TAREAS REQUERIDAS:
- a) Según el extracto sobre Nixon, ¿por cuántos votos perdió Nixon la elección presidencial de 1960 frente a John F. Kennedy?
- b) Repite literalmente el tramo del extracto sobre Nixon que va desde "Y así fue, la" hasta "1968 y en 1972.", ambos incluidos.

EXTRACTO PROPORCIONADO:
Y fue el libro "Richard Nixon, en la Arena. Memorias de victorias, derrotas y renovación" (1990), el que me permitió justipreciar en vida la valía de mi padre, obra autobiográfica que tuve la fortuna de leer hacia 1993, gracias a una gentil cortesía de mi apreciado amigo Carlos Mauricio Molina Renderos. Ahí relata la relación el ex gobernante tuvo con su progenitor, Frank A. Nixon (1878-1956), y como éste lo apoyó a ganar concursos de oratoria, cuando era un adolescente.                                                                                                                        
                                                                             
Narra Nixon que cierto día iba a sostener un debate, en el que un exponente abrazara la postura que los insectos eran perjudiciales para la naturaleza, y el otro que eran beneficiosos. Y el autor de sus días lo llevó con un ontomólogo, para que lo asesorara. Relata también que mientras afeitaba a su papá que yacía en su lecho de muerte, éste lo animaba a luchar para llegar más alto. Es decir, lo instaba a pelear por la presidencia de Estados Unidos. En esa época Nixon era Vicepresidente bajo la administración del General Dwiet D. Eisenhower.


Y así fue, la memoria de sus padres fue una cascada de inspiración en la carrera de grandes altibajos de Nixon: ascendió al poder, experimentó deshonrosas derrotas, pero se reivindicaba. Sin duda fuerzas ancestrales lo llevaron a ascender a la cúspide del poder, y a remontar con gran determinación cada tropiezo. Perdió la batalla por la Presidencia en 1960 frente a John F. Kennedy, en apretada elección, por poco menos de 113.000 votos, sobre un total de casi 69 millones, el margen más ajustado desde 1900. Posteriormente, fue fulminado en la contienda por la Gobernación de California en 1963, y cuando muchos creían que era un cadáver político, volvió a la arena y resucitó, ganando dos elecciones presidenciales sucesivas en 1968 y en 1972.

EXTRACTOS DE DATOS:
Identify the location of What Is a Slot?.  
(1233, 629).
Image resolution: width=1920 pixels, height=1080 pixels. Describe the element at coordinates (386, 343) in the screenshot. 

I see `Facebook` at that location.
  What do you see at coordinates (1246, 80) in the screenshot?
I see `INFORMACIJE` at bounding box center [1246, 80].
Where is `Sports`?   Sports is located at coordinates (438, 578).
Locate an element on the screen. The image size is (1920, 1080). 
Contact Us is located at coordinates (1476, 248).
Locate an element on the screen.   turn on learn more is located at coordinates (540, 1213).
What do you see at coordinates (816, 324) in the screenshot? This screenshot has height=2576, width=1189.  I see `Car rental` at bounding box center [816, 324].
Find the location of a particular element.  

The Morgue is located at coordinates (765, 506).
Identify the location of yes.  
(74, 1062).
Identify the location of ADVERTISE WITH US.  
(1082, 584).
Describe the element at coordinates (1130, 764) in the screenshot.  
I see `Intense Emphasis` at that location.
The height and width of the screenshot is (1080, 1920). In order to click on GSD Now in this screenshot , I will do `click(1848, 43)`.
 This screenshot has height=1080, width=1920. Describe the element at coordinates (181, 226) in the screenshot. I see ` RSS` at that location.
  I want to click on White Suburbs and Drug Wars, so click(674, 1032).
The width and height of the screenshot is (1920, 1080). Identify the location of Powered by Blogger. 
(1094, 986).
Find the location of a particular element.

RESPUESTAS DEL EJERCICIO:
- a) Por poco menos de 113.000 votos.

- b)
Y así fue, la memoria de sus padres fue una cascada de inspiración en la carrera de grandes altibajos de Nixon: ascendió al poder, experimentó deshonrosas derrotas, pero se reivindicaba. Sin duda fuerzas ancestrales lo llevaron a ascender a la cúspide del poder, y a remontar con gran determinación cada tropiezo. Perdió la batalla por la Presidencia en 1960 frente a John F. Kennedy, en apretada elección, por poco menos de 113.000 votos, sobre un total de casi 69 millones, el margen más ajustado desde 1900. Posteriormente, fue fulminado en la contienda por la Gobernación de California en 1963, y cuando muchos creían que era un cadáver político, volvió a la arena y resucitó, ganando dos elecciones presidenciales sucesivas en 1968 y en 1972.